_YOUR ASSIGNMENT:_
Please return all lines of the data below containing the string "will".

_THE INPUT:_
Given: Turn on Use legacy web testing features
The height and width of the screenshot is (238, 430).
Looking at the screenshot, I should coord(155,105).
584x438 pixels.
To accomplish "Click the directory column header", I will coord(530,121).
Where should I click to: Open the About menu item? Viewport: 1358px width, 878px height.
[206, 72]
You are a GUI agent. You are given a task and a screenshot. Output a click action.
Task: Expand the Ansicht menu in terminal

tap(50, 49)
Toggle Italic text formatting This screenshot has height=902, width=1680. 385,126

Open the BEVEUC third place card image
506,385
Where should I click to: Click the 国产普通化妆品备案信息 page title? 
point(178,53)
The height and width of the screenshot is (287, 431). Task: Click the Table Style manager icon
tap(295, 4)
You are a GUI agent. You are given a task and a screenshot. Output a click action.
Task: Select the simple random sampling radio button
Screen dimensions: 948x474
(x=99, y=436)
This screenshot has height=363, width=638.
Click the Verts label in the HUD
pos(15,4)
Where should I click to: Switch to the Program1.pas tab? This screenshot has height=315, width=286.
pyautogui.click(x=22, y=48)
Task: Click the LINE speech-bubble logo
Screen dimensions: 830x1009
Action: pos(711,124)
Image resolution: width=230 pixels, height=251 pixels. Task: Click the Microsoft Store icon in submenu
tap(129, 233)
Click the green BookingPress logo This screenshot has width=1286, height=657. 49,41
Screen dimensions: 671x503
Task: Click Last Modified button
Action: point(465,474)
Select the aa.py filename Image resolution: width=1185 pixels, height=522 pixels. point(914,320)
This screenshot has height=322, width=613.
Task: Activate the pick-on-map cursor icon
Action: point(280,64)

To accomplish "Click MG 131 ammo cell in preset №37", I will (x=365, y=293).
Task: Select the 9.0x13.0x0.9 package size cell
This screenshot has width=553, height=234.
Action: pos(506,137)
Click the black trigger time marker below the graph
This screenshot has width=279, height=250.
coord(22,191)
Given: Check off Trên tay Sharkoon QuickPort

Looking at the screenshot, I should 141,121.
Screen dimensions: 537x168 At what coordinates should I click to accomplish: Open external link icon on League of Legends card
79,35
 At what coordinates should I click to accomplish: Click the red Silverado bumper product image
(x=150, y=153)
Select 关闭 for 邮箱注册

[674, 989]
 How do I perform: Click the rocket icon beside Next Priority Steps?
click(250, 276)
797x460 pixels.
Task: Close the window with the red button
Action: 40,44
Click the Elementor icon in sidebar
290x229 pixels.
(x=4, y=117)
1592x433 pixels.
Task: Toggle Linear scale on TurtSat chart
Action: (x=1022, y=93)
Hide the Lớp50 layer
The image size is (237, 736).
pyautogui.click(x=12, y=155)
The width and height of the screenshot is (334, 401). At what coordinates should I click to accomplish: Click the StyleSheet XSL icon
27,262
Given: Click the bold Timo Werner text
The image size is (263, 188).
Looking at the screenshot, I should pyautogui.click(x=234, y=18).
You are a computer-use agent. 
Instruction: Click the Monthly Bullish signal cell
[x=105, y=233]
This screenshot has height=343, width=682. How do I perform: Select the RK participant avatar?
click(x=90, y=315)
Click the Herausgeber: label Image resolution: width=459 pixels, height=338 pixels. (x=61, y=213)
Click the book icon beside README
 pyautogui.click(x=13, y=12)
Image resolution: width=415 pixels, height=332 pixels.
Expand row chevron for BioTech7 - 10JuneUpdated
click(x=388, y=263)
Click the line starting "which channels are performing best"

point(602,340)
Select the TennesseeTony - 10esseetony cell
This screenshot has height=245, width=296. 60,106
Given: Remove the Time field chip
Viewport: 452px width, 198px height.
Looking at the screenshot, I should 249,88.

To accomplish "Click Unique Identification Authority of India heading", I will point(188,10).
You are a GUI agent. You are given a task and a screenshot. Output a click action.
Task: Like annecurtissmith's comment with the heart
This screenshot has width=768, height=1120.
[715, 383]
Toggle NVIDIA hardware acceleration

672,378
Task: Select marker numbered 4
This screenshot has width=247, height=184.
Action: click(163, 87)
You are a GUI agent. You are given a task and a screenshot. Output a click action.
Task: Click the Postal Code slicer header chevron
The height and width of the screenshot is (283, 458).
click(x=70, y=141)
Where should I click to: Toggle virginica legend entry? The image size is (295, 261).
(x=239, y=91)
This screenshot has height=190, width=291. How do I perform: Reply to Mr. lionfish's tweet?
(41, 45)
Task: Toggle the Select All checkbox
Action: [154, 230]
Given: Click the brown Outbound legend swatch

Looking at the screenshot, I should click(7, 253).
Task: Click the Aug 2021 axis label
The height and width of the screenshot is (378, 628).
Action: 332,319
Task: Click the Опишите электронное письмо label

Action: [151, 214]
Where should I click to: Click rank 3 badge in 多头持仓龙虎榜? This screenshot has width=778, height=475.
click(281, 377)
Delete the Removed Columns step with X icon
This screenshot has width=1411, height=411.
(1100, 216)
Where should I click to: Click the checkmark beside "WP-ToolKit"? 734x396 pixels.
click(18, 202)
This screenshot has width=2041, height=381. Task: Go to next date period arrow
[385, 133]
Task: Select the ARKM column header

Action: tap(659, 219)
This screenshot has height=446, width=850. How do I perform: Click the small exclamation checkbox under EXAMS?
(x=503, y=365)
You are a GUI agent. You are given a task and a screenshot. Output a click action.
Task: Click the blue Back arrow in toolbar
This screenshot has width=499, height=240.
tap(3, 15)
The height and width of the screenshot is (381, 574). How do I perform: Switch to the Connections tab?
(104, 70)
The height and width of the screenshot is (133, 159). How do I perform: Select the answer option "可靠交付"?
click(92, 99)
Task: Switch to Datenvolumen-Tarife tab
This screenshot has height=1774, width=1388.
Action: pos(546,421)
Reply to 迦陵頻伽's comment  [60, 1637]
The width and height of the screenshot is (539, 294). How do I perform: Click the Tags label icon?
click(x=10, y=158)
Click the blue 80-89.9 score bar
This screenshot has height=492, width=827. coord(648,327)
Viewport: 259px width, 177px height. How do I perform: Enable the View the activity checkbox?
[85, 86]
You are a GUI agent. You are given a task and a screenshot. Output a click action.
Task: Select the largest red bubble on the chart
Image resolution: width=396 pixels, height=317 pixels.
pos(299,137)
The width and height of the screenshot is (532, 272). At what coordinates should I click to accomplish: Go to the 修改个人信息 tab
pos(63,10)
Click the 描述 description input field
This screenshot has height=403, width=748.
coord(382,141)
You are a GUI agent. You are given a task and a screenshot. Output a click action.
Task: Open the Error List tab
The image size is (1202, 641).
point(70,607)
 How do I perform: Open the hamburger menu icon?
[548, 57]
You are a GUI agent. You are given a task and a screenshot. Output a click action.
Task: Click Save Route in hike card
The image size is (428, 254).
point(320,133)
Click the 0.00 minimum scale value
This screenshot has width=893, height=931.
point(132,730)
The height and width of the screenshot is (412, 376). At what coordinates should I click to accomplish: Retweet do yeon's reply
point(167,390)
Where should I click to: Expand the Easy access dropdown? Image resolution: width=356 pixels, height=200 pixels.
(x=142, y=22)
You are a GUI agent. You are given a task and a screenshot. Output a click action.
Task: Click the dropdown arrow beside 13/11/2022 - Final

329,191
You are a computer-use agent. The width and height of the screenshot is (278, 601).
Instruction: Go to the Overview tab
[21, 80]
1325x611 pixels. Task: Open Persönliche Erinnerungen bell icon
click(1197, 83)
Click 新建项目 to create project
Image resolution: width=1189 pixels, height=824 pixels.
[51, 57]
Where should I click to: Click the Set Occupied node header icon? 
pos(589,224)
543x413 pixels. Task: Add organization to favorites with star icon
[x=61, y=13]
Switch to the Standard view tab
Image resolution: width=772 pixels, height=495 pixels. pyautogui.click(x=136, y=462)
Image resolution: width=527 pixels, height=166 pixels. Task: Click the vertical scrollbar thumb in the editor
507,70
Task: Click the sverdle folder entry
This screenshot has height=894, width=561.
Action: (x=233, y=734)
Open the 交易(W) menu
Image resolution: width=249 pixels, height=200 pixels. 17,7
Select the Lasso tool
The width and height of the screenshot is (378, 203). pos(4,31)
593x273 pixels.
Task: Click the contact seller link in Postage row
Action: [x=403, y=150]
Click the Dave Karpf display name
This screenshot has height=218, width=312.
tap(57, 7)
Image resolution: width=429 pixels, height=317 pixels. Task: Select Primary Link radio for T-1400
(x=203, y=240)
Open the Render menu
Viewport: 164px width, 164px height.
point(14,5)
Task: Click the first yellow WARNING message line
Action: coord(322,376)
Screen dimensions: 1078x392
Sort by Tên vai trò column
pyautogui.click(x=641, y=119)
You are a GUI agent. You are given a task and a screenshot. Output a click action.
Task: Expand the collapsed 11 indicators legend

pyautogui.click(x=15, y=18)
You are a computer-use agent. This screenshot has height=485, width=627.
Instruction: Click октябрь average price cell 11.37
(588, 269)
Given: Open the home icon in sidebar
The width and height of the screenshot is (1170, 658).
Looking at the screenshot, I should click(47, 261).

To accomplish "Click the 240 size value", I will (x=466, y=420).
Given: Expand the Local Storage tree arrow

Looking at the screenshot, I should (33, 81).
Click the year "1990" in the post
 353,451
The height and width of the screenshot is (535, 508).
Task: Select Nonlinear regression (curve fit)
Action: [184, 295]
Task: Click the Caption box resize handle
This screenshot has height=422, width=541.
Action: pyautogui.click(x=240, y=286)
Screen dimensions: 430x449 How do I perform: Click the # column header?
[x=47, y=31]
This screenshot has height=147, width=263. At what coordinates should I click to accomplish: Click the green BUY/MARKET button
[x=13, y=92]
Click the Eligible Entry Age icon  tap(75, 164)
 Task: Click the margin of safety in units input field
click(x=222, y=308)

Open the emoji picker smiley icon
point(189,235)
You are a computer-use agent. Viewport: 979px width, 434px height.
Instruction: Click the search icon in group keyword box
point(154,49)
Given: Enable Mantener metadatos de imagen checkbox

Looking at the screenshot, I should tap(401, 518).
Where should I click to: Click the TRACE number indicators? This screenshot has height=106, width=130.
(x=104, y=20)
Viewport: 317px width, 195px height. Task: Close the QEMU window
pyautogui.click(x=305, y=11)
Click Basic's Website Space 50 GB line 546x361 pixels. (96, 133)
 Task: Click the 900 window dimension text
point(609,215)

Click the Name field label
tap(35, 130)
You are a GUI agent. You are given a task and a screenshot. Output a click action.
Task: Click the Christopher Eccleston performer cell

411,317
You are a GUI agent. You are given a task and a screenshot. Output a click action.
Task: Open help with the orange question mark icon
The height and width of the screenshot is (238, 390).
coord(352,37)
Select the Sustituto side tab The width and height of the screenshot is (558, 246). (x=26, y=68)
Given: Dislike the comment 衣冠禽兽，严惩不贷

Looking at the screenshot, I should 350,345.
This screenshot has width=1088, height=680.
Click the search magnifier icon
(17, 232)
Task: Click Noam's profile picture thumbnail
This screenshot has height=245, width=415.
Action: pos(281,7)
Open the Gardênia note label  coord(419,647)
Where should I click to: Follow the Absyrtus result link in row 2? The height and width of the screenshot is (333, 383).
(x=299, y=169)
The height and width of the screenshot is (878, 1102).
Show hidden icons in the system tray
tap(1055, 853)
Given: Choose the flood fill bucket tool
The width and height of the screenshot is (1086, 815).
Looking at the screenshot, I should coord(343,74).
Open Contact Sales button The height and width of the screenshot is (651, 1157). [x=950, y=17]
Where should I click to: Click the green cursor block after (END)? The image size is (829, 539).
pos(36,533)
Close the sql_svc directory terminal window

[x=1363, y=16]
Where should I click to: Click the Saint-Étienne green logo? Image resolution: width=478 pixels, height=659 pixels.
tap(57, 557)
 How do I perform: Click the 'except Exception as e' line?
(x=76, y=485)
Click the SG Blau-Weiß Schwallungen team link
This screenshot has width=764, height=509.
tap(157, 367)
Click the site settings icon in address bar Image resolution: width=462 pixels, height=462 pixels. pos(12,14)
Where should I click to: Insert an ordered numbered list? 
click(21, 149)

_TASK SOLUTION:_
To accomplish "Click the directory column header", I will coord(530,121).
To accomplish "Click MG 131 ammo cell in preset №37", I will (x=365, y=293).
To accomplish "Click Unique Identification Authority of India heading", I will point(188,10).
To accomplish "Click the 240 size value", I will (x=466, y=420).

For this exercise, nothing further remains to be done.